## EXTRACTED DATA
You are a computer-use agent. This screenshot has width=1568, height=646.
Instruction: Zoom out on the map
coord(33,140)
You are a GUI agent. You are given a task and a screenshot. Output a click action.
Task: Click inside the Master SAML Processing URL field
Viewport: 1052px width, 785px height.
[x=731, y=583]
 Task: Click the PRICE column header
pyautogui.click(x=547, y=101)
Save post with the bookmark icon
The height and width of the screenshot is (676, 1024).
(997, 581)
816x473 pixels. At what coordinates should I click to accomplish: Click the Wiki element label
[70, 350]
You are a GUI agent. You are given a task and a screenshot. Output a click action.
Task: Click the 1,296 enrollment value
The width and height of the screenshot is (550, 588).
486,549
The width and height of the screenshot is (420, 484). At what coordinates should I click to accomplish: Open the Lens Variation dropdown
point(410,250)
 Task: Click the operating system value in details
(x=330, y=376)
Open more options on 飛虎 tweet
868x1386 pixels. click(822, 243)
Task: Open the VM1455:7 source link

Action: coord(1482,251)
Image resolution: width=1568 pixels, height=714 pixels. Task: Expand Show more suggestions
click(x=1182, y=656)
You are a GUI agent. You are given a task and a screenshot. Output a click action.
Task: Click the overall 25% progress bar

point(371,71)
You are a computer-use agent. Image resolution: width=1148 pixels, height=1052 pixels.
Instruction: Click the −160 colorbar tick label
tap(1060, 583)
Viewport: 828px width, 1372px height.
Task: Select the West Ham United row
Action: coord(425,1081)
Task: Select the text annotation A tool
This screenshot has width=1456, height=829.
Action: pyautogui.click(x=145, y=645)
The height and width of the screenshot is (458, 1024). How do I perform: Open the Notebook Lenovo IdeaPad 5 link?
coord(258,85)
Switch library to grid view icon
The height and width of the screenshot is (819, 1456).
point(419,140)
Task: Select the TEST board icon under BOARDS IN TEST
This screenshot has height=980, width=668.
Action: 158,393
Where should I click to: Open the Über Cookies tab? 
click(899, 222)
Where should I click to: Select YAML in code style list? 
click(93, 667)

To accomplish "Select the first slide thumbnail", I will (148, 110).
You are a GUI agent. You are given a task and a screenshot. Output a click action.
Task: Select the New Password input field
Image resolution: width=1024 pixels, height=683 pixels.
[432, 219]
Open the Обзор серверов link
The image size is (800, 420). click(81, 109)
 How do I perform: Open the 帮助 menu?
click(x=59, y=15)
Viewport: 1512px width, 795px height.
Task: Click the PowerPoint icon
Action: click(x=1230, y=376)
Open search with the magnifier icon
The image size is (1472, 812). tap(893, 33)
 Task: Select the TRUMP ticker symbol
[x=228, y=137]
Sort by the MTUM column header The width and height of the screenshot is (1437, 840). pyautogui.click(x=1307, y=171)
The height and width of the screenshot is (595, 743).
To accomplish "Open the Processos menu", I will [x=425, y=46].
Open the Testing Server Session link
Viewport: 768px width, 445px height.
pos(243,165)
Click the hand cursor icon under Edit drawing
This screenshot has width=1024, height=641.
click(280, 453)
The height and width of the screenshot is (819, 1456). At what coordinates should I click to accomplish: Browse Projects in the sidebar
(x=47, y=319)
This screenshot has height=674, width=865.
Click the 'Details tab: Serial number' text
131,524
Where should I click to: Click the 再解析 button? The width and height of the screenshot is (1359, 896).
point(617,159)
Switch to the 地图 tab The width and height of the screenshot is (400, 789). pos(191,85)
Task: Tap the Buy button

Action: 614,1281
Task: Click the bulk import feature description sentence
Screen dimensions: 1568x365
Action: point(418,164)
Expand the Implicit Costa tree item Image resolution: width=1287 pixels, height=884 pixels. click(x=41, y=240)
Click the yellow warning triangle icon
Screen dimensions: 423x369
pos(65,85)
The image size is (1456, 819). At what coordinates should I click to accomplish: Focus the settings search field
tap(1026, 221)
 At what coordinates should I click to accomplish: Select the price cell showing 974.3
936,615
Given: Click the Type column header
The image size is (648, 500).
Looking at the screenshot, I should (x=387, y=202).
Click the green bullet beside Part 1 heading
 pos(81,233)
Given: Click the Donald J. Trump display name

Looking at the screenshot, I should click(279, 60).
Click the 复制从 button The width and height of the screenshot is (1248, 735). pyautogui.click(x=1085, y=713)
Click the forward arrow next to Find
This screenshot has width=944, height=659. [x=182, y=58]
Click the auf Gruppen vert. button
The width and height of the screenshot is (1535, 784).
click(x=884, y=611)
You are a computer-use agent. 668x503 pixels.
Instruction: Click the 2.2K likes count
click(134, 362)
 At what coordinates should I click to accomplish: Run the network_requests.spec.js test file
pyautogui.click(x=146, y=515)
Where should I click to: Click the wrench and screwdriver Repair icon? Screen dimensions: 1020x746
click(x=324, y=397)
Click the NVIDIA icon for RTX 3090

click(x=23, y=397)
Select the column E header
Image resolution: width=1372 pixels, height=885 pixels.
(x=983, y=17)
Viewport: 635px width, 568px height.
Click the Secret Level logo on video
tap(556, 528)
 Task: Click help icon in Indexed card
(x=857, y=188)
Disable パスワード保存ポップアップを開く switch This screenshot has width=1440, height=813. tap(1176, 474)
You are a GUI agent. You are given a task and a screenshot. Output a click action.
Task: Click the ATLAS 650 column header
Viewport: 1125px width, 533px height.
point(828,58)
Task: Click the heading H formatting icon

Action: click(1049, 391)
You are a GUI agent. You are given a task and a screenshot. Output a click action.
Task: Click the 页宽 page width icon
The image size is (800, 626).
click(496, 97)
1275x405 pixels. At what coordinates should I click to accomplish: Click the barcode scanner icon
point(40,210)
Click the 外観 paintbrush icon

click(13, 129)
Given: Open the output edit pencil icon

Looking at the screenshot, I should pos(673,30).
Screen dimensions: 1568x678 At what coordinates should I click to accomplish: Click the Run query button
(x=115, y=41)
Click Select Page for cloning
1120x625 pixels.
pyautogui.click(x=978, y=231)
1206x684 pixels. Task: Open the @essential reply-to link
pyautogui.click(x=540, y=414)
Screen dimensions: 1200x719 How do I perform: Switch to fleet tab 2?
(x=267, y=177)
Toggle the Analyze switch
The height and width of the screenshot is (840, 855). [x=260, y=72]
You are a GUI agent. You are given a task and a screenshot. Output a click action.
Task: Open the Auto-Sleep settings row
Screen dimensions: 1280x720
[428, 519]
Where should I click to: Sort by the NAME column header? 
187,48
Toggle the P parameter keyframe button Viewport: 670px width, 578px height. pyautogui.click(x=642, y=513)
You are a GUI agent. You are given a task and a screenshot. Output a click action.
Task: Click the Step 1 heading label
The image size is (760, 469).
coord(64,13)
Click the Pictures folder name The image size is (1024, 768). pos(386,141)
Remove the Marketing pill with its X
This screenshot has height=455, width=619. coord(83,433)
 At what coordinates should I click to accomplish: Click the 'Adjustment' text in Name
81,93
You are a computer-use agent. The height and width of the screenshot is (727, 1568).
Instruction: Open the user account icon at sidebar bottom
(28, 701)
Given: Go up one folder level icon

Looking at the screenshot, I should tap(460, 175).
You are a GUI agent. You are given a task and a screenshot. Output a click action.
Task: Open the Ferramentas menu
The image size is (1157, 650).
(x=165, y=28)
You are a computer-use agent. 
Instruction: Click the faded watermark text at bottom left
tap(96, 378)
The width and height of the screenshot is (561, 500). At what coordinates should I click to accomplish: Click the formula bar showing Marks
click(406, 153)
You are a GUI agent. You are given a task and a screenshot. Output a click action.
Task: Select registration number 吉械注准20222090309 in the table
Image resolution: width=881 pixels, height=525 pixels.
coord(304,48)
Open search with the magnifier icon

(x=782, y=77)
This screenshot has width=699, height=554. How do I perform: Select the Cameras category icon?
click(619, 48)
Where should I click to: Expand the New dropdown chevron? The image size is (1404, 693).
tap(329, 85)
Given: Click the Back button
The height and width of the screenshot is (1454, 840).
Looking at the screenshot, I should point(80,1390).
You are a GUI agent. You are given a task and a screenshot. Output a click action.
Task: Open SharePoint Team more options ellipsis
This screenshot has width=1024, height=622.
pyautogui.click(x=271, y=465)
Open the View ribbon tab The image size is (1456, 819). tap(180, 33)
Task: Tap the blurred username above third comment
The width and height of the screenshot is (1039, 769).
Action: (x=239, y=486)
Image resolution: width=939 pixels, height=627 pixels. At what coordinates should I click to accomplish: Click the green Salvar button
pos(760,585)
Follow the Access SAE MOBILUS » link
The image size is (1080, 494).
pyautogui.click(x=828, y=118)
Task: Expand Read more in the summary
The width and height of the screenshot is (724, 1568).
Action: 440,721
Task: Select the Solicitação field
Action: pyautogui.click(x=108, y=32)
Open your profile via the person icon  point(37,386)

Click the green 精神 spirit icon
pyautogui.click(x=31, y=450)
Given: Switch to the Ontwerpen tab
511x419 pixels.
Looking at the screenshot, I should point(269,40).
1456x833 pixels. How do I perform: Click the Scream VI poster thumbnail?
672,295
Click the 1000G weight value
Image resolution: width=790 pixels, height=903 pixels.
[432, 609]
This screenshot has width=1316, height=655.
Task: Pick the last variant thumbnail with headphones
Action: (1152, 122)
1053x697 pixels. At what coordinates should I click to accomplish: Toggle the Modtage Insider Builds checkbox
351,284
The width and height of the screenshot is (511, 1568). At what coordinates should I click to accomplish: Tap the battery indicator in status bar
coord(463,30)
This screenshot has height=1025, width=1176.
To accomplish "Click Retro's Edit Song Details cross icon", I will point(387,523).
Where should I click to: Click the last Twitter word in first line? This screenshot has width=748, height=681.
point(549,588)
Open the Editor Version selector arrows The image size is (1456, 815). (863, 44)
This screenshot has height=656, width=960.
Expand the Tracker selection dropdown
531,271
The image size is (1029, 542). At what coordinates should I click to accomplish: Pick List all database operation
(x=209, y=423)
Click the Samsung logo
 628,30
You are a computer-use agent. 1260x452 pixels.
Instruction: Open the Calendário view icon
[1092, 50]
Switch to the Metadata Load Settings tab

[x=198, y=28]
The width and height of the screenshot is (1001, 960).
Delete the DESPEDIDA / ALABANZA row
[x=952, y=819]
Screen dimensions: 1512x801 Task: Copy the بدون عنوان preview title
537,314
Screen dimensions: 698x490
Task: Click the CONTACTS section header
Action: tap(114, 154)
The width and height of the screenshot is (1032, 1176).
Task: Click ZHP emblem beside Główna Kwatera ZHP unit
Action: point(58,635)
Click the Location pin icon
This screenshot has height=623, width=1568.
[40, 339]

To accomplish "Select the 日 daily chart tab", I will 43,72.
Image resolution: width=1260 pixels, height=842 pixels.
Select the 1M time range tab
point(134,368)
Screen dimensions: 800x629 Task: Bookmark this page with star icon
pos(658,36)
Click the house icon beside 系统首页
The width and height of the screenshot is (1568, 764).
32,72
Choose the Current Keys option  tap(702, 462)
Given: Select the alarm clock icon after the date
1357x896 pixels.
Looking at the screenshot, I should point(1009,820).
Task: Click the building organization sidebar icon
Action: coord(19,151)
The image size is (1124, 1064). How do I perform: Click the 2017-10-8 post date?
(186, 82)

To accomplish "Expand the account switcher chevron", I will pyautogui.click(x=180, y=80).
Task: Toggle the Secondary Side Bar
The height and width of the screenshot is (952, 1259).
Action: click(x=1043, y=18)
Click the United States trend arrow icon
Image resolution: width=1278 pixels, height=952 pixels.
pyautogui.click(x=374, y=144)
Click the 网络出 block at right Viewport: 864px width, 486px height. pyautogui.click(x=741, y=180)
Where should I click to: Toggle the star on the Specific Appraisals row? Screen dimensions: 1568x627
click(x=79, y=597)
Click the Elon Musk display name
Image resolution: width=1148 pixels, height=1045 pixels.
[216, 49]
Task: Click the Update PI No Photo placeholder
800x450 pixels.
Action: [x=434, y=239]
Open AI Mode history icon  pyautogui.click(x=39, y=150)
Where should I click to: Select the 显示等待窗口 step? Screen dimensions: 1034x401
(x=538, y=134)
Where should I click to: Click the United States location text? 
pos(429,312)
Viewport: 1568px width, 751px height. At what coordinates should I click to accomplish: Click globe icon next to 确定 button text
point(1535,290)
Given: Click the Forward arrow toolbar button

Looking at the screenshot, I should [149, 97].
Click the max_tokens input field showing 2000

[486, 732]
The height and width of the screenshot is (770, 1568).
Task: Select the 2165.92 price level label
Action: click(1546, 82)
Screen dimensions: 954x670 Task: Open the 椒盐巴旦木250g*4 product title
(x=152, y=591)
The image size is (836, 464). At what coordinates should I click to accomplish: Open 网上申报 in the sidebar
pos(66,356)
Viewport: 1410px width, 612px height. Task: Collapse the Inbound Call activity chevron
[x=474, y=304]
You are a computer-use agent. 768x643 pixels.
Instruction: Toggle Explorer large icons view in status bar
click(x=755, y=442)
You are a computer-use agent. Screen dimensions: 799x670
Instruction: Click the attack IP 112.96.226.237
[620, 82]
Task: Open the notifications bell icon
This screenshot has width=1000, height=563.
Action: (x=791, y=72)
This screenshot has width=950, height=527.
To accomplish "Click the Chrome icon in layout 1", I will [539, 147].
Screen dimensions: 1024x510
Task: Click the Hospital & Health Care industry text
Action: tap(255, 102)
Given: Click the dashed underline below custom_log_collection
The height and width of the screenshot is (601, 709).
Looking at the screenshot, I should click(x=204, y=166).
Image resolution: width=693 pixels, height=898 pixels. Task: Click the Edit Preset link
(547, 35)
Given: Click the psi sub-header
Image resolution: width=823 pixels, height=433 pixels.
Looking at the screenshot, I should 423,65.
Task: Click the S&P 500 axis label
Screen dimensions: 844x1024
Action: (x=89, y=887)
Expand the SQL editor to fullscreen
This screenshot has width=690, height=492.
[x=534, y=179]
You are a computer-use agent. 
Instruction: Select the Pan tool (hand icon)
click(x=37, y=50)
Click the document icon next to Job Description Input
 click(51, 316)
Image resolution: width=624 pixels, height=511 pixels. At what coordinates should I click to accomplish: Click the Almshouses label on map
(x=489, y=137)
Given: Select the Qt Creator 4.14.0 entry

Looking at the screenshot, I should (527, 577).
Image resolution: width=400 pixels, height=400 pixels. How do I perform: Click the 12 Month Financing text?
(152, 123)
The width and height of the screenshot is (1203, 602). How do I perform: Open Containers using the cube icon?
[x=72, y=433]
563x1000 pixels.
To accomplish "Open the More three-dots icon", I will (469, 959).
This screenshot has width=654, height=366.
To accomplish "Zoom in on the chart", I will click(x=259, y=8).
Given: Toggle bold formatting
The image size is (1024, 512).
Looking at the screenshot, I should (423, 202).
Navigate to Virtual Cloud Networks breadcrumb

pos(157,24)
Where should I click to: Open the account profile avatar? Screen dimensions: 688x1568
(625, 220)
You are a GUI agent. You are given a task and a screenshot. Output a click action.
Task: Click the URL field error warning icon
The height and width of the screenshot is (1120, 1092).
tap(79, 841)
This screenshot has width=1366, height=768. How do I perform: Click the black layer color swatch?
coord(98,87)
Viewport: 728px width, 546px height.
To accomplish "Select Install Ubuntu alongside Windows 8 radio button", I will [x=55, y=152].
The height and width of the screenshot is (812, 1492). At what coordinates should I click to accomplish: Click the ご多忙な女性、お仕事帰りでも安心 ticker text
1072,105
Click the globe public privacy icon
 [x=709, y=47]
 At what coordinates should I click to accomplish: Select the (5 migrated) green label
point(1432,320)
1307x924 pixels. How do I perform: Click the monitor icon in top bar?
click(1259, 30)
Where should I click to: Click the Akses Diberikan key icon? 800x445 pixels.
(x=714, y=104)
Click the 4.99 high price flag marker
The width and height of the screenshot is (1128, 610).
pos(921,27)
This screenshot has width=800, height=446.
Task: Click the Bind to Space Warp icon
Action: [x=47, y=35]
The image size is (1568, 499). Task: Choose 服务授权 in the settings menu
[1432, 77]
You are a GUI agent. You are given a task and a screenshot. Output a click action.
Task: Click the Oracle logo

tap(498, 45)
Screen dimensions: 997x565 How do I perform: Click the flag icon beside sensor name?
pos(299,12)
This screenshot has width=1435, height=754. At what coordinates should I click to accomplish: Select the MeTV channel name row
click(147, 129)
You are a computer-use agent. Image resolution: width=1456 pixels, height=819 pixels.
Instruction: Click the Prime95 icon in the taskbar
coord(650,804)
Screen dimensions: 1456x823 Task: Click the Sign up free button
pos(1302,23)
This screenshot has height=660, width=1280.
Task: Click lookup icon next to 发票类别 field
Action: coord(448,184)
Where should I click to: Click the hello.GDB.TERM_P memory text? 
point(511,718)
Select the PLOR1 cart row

## WHAT YOU NEED TO DO
Rescale everything from the start of the records down to the line containing "coord(33,140)", inclusive, and reproduce each line with the requests unchanged. Multiply every coordinate in the answers by 0.8, rounding to whole numbers with halves rounded up.

## EXERCISE RESPONSE
You are a computer-use agent. This screenshot has width=1568, height=646.
Instruction: Zoom out on the map
coord(26,112)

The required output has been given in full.